2. Dead algae brushes off easily.

Another way to identify dead algae is by brushing it. If it smears, it’s alive, and if it brushes off easily, it’s dead.

Things Sometimes Mistaken for Dead Algae

Dirt and sand look very similar to dead algae dust, especially in a swimming pool. If it’s brownish, it will look like wet cardboard. Dead algae stain a pool finish as easily as live algae and needs to be removed immediately.

cloudy pool with dirt at the bottom
Not dead algae. These are stains & dirt.

You can tell if it is dirt or dead algae by picking it up. If it picks up easily, it’s dirt or sand. You can feel it’s more solid and has a higher density. If you’re having a hard time picking the debris up and it’s floating around, then it’s dead algae.

Is it Safe to Swim With Dead Algae in a Pool?

Dead algae don’t present a direct health hazard. But it will cloud up, turn the water brown as soon as it’s stirred up, and eliminate visibility. So, swimming in a pool with dead algae is indirectly hazardous because swimmers can injure themselves in a pool without visibility.

How Do You Remove Dead Algae From a Pool?

After live algae are treated, dead algae dust will be left behind because the filter cannot pick up all the fine algae particles. After the dead algae settles, it will need to be removed manually. 

You can do this with a combination of brushing, manual vacuuming, filtering the water, and using a flocculant. 

Cartridge filter with green algae on the left side and clean cartridge filter after deep cleaning and hosing off.
Filter cartridge with green algae on the left side and clean cartridge filter after deep cleaning and hosing off.

Frequently Asked Questions

Why are there dead algae on the bottom of my pool?

Live algae that have been treated by algaecides and shocking are removed by the pool’s filtration system. However, not all of it is removed, and the leftover dead algae particles sink to the bottom of the pool. Or sometimes float and then sink before the filter has a chance to remove them.

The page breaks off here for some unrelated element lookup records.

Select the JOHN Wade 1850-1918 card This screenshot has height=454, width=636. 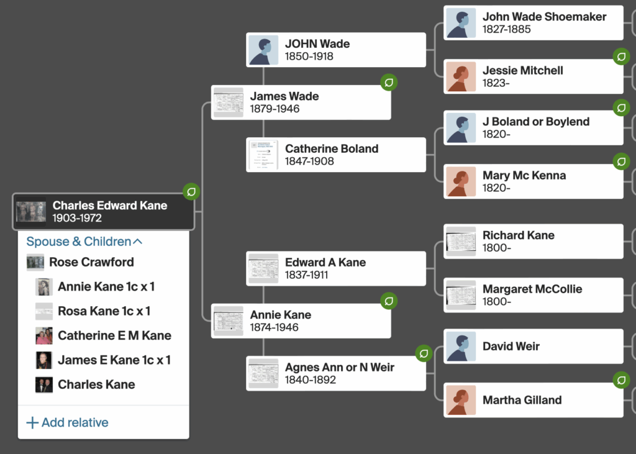(x=336, y=50)
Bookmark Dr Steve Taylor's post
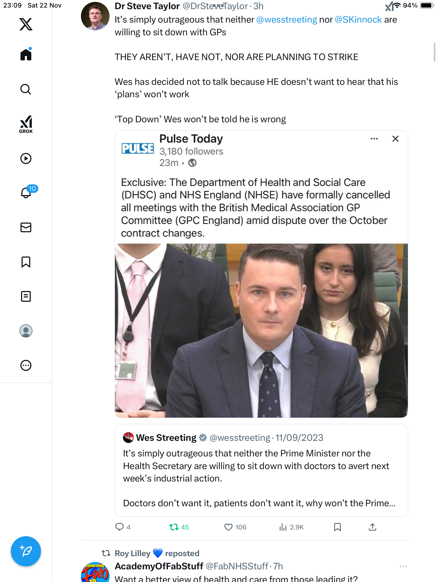 click(x=337, y=527)
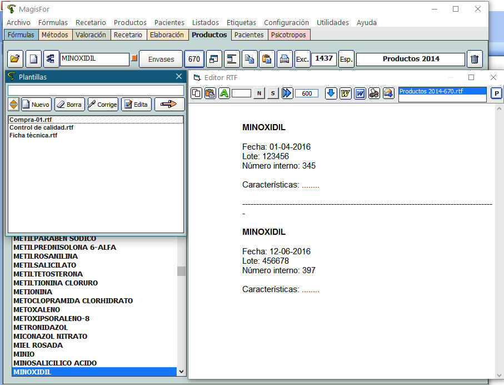Click Nuevo button in Plantillas

click(x=36, y=104)
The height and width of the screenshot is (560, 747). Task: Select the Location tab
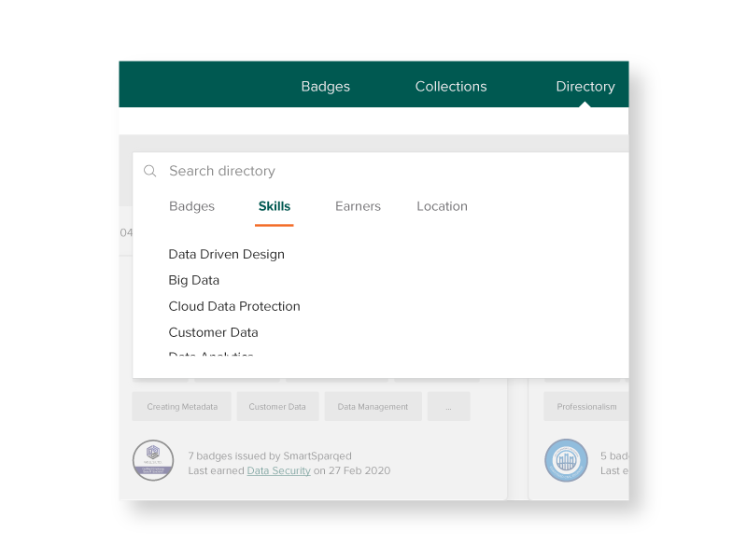pos(442,206)
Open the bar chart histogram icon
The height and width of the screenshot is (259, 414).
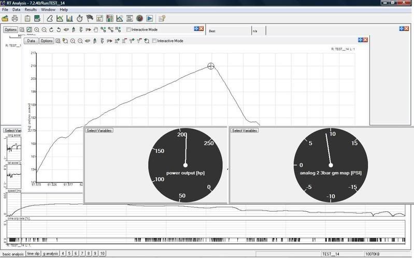click(69, 19)
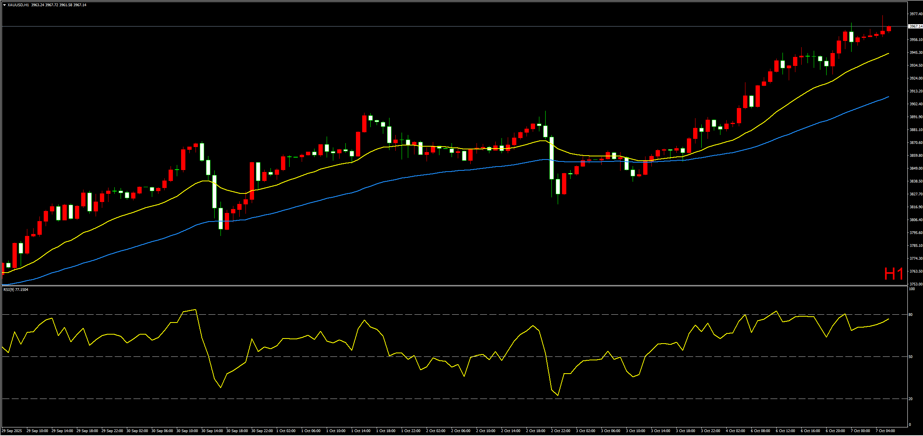Click the 29 Sep 2025 time axis label

click(x=12, y=431)
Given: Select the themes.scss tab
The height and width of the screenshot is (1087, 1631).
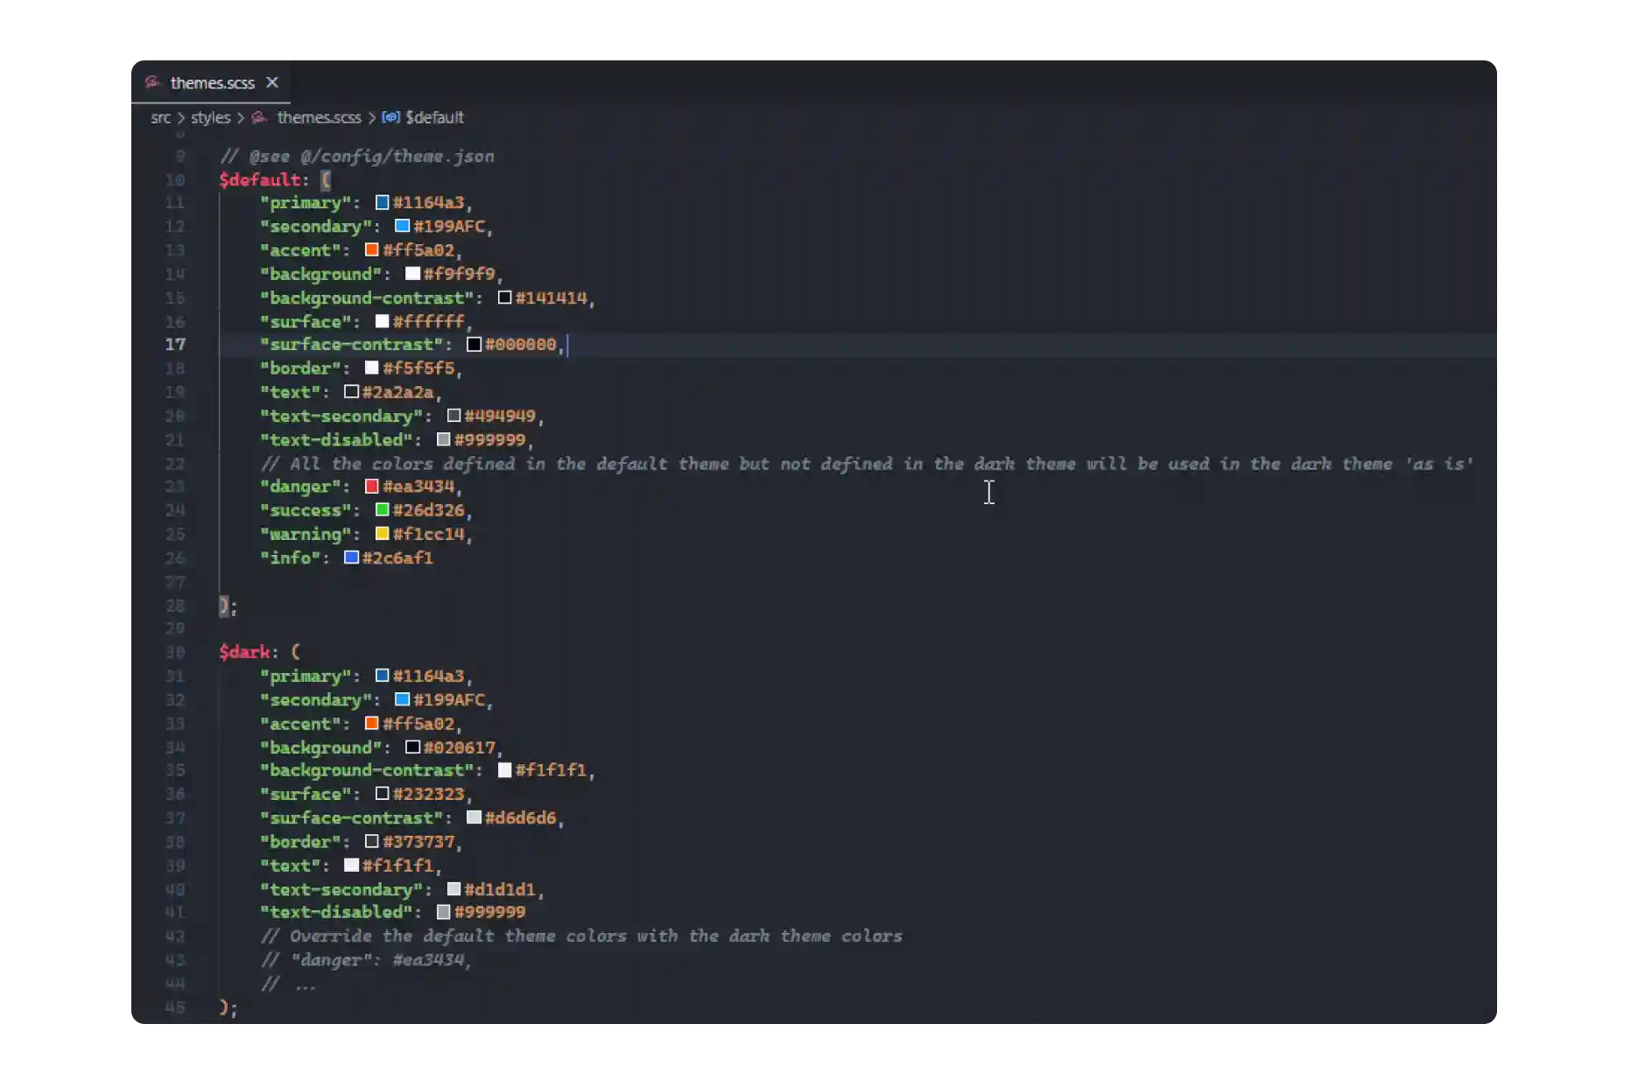Looking at the screenshot, I should pyautogui.click(x=212, y=83).
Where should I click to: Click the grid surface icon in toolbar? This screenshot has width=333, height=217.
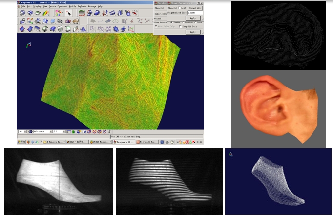click(x=124, y=21)
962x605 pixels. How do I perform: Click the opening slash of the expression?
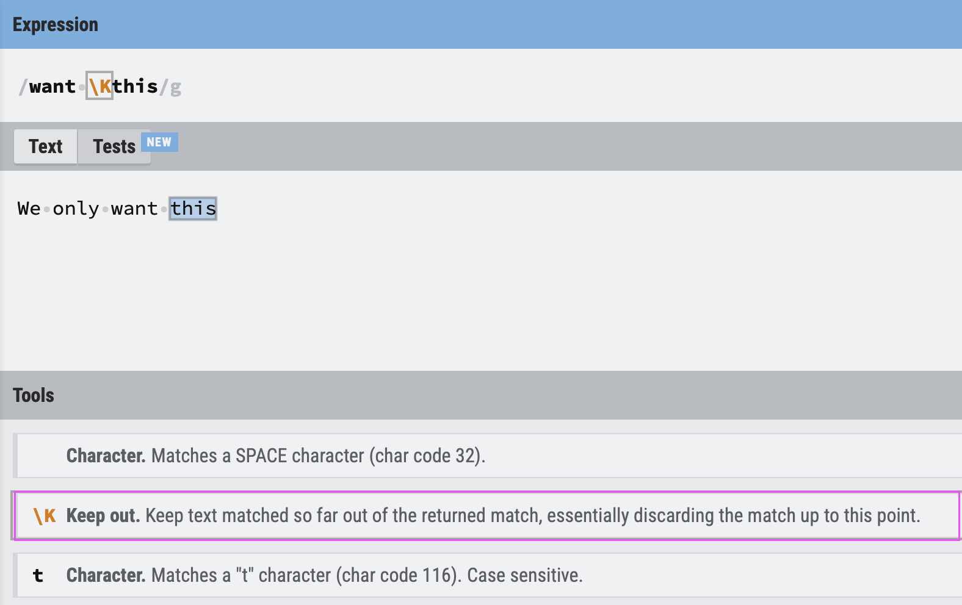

Will a sand filter remove dead algae?

Dead algae particles are so fine that a sand filter will not remove them. If you vacuum with the filter setting on “filter,” many of the particles will recirculate back into your pool. It is best to vacuum the pool with the filter setting on “waste” to remove the dead particles.

If you’re not sure about filter settings, we have an article about what each setting does on your pool’s filter.

How do you remove dead algae from a pool with no vacuum?

Removing dead algae from the bottom of a pool with no vacuum is difficult. You could attempt to remove the particles with a fine mesh net, but you won’t be able to remove all of them. Or you can create an improvised vacuum by using a pool hose as a siphon.